As for pricing, lab-created diamonds cost up to 40% less than earth-mined diamonds. However, in comparison to moissanite, a lab-created diamond can cost 3-4 times higher. Also, it will actually not have any resale value: so, if you buy a lab-created diamond, you’ll have a real stone with all its great qualities, yet no jeweler will buy it back.
Because here we are talking about long-lasting engagement rings and not investment jewelry, a lab-created diamond is still a nice choice for a bride’s ring.
Cubic zirconia
Color: a good CZ is often entirely colorless, equivalent to a perfect “D” on a diamond’s color grading scale.
RI or brilliance: CZ has an RI of 2.15–2.18, compared to a diamond’s 2.42. So, a diamond has a greater depth of brilliance which the CZ cannot match.
Hardness: 8-8.5 on the Mohs scale.

It’s one of the most inexpensive diamond simulants. To the untrained eye, a new high-quality CZ looks like a real diamond, and many people may take him for a real diamond in a ring. However, we as professional jewelers don’t recommend putting a CZ in gold because after 2 years it will get really scratched. Yes, CZ falls between 8 and 8.5 on Mohs Scale but still, it does not make it scratch-proof. Over time, you will get a scratched cloudy stone that to all other lost parts of its brilliance. So, a CZ may be a good choice for an inexpensive fashion ring, but for an engagement ring, it’s better to look at other alternatives.
White topaz
Color: though usually, topaz comes in a yellow hue, you can find also a perfectly transparent one, the so-called white topaz. Still, it can contain natural impurities affecting its color.
RI or brilliance: white topaz has 1.64 of brilliance as opposed to the diamond’s 2.42. In general, diamonds are much brighter than white topaz.
Hardness: 8 on the Mohs scale.

White topaz is another good alternative to diamonds, though not perfect. White or clear is the most common color of topaz and it’s not expensive. For example, pink and red-colored topaz stones are more valuable. Still, a white topaz has beautiful sparkles even not as much as diamonds. It is also less hard than a diamond and can get cloudy and scratched over time.
Spinel
Color: spinel is most often seen in many colors, including red and black. When this mineral is pure, it’s colorless (white). Natural colorless spinel is the rarest ‘ color’ but there are lots of lab-created colorless spinels.
RI or brilliance: synthetic spinel has an R.I. of about 1.727. It is also sparkling and shiny but not like diamonds.
Hardness: 7.5 – 8 on the Mohs scale.

Remember that almost all colorless spinels are synthetic, as it rarely occurs colorless. So, a synthetic spinel is inexpensive and common compared to natural spinel that has always been a rare gem. White synthetic spinel is quite high on the hardness scale and it can only be scratched by harder items such as diamonds and sapphires if stored together. Very often, spinel is compared to sapphire: having similar RI and hardness, they both come in a wide range of colors including transparent.
White sapphire
Color: sapphires naturally occur in a variety of colors. Natural colorless sapphire is extremely rare. So, a diamond-like transparent sapphire will be (with a probability of 99%) lab-created.
RI or brilliance: synthetic white sapphire have 1.766-1.774 of RI, they have less white sparkle and fire in comparison to diamonds
Hardness: a sapphire is rated as a 9 on the Mohs scale which makes him the second hardest natural stone used in jewelry.

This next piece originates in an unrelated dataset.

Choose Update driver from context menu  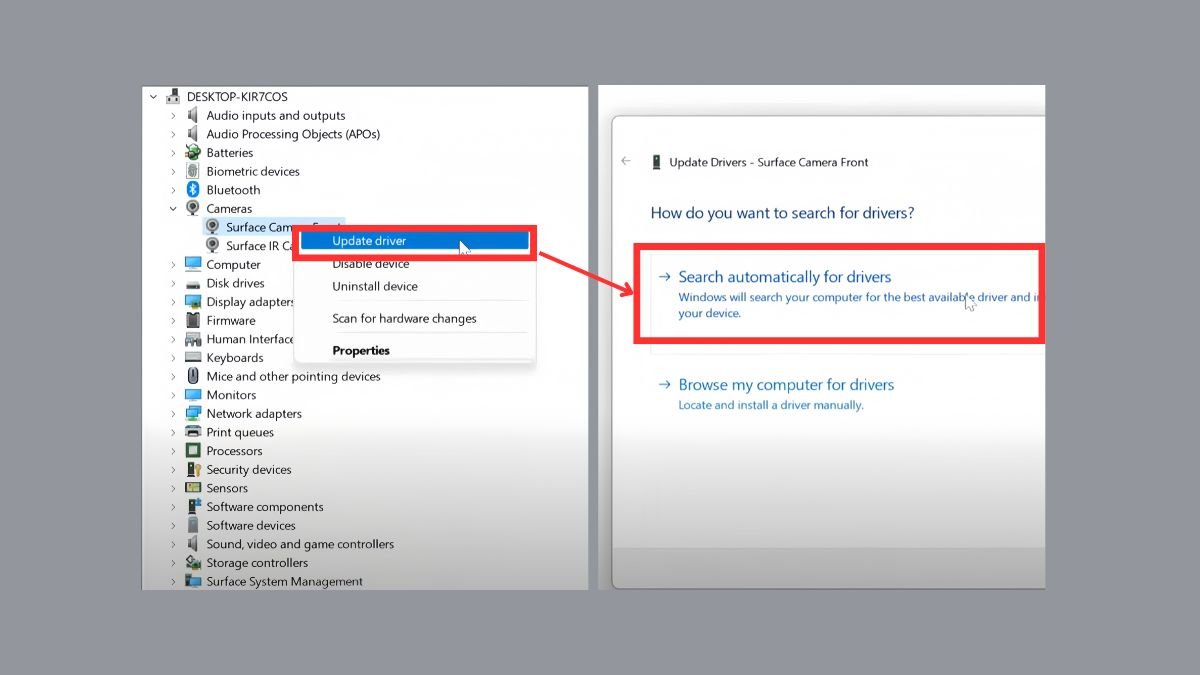[x=369, y=241]
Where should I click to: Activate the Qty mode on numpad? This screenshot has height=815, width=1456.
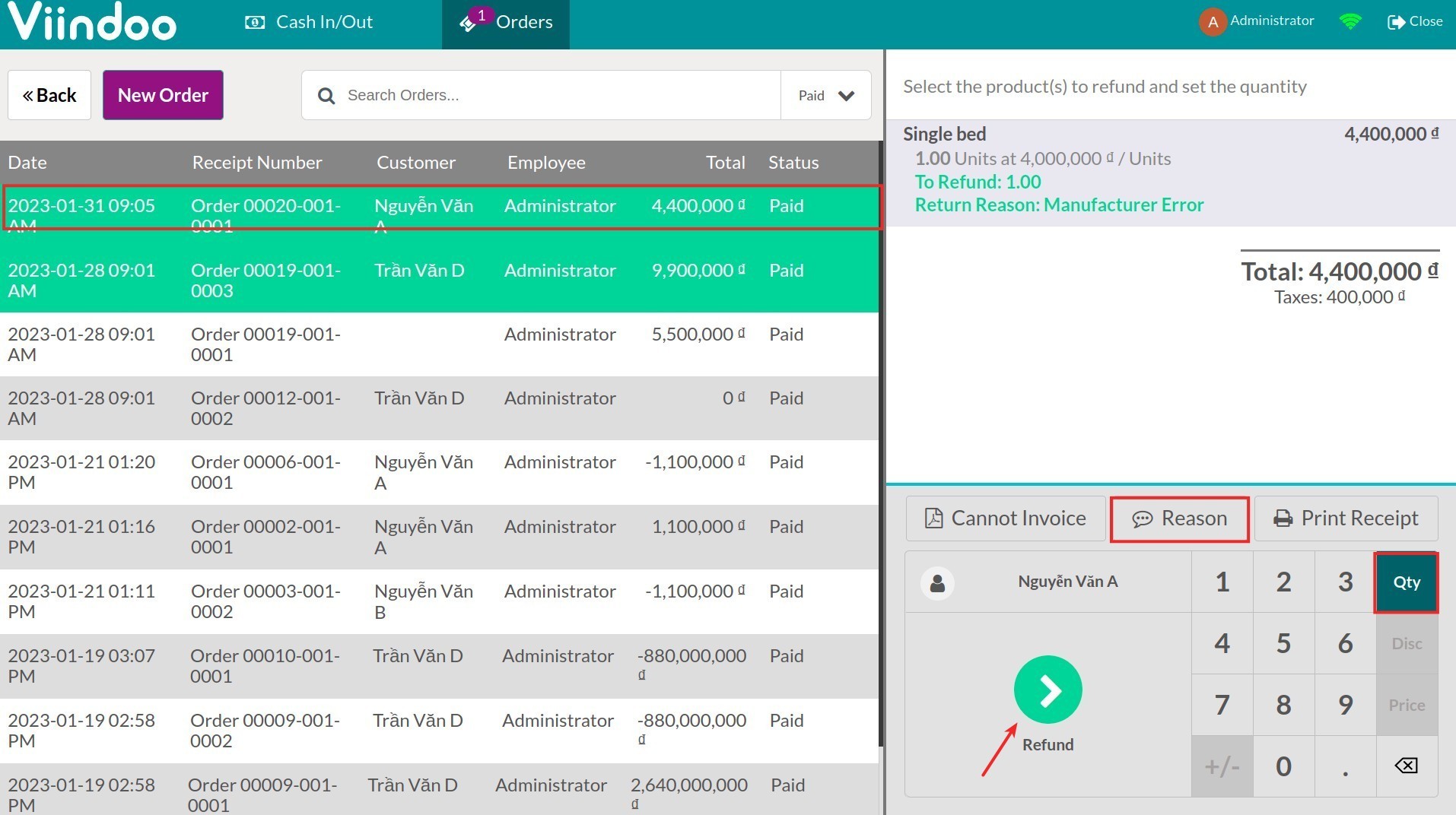click(1406, 582)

A white synthetic sapphire ring has a similar look to a diamond with a few small compromises: in most cases, white sapphires are actually yellow or grey stones that have been heat treated or chemically treated. Secondly, they have less brilliance and fire than diamonds. Still, they are harder than white topaz, which has a rating of 8 on the Mohs scale. So, they don’t get scratched easily. And lastly, colorless sapphires have a much lower price than diamonds. Their affordability and hardness — they are durable enough for everyday wear — make them a great diamond alternative and the perfect choice for an engagement ring.
As you see, according to outer similarity and brilliance, there is quite a range of diamond alternatives you can choose from. In case you need more detailed information to know about the benefits & flaws of diamond simulants check our comprehensive guide to diamond simulants: we describe there even rare and vintage alternatives. Or just contact us for a free consultation.
Hardness & Durability
Here we are going to talk about the hardness of stones. There is no need to explain why the durability of a stone is important. But which level of hardness is preferable for a stone in an engagement ring is a more subtle question.
Discussing this question, we always advise customers to look at their style of using things with an open mind: just to understand whether they are careful with things or not. If you after 2 years of using your mobile still have it in great condition, with a high probability even a less durable ring will feel great with you 🙂 If you are not sure about it, define your limits: it’s better to purchase stones with more than 8 points hardness on the Mohs scale.
However, you are not obliged to stick to hardness 8 or above. Just in case of purchasing less durable stone, keep in mind it’s not for everyday wear. Many of our clients buy the second and third engagement rings of different styles and with different stones: the first ring they can wear constantly, other rings they wear occasionally. Actually, it’s a common practice among celebs and people loving jewelry.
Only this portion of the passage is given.